The Hawaii State Tax Watch Doggie’s son has come home from school, and today he has a few more questions than usual.
Q. Dad! What’s a general ledger?
A. Grrr…I’m trying to write an article here. Why don’t you ask Mom?
Q. She just chased me out of the kitchen.
A. Oh? OK then. Hmm … lots of businesses and organizations keep track of their finances using an accounting system. The system keeps track of money that is received or paid and breaks it up into categories.
For example, if your school used $20 in cash to buy pencils for your classroom, the system would record on the general ledger a “debit” to classroom supplies for $20 and a “credit” to cash of $20.
Q. Why do you count the $20 twice?
A. Once is to keep track of how much money you have, and the other is to keep track of what happened to it. The debits and credits must always total the same number, otherwise you’ve lost track of either the money or what it was used for.
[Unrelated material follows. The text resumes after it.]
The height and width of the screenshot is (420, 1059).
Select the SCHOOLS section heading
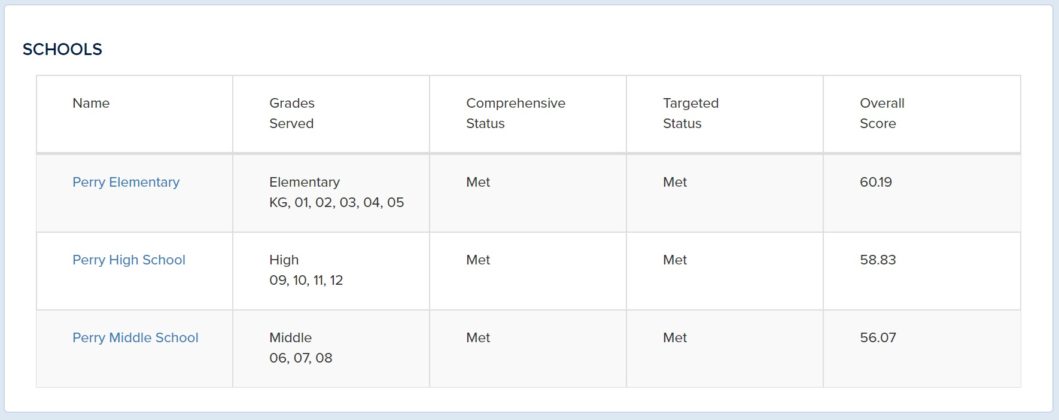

Q. So the general ledger is where all the money gets recorded?
A. Right. Why the sudden interest in accounting?
Q. My school told me there’s an organization called the Education Institute of Hawaii that wants to see the general ledger for the whole Department of Education.
A. Well, sure. General ledgers are government records and should be accessible to the public.
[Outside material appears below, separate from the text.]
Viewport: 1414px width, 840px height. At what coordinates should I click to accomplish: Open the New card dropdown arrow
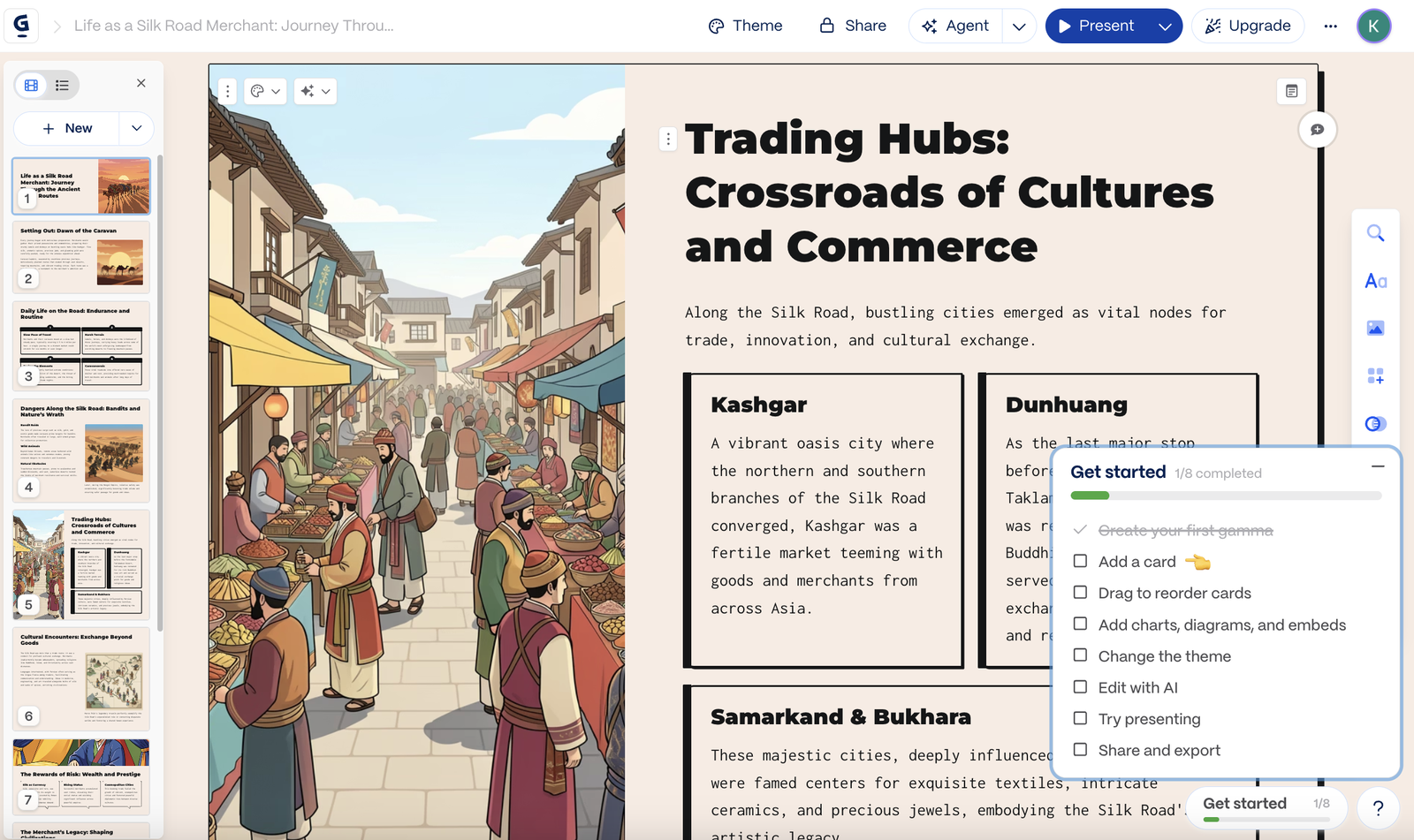[x=136, y=128]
Q. But my teacher says that what she gets paid is private information and the government shouldn’t be giving it out.
A. Individual salaries are private information. But most big employers pay their employees on a separate system, and only totals get put on the general ledger. So, releasing the general ledger isn’t supposed to expose private information.
Q. Is that what our school does?
A. I don’t know. But even if there is some private information in the general ledger, there should be a way to take that information out so the public can examine the rest of the ledger.
Q. So my teacher says the Education Institute is going to sue to get the information. She says it’s dumb because all the financial information is supposed to go into a system that will be public next year anyway.
A. Well, just because information is “supposed” to be released in some form at some point in the future is no excuse for refusing to turn it over now to a member of the public who is requesting it.
Q. So is my school going to go to court? Maybe they’ll be next to the Kealoha trial.
A. We’ll see … maybe they’ll go to court, but it’s a different court from the Kealoha trial so it’ll be in a different building at least.
Mom: Dinner’s ready!
A. Whew! Saved by the bell!
Tom Yamachika is the president of the Tax Foundation of Hawaii.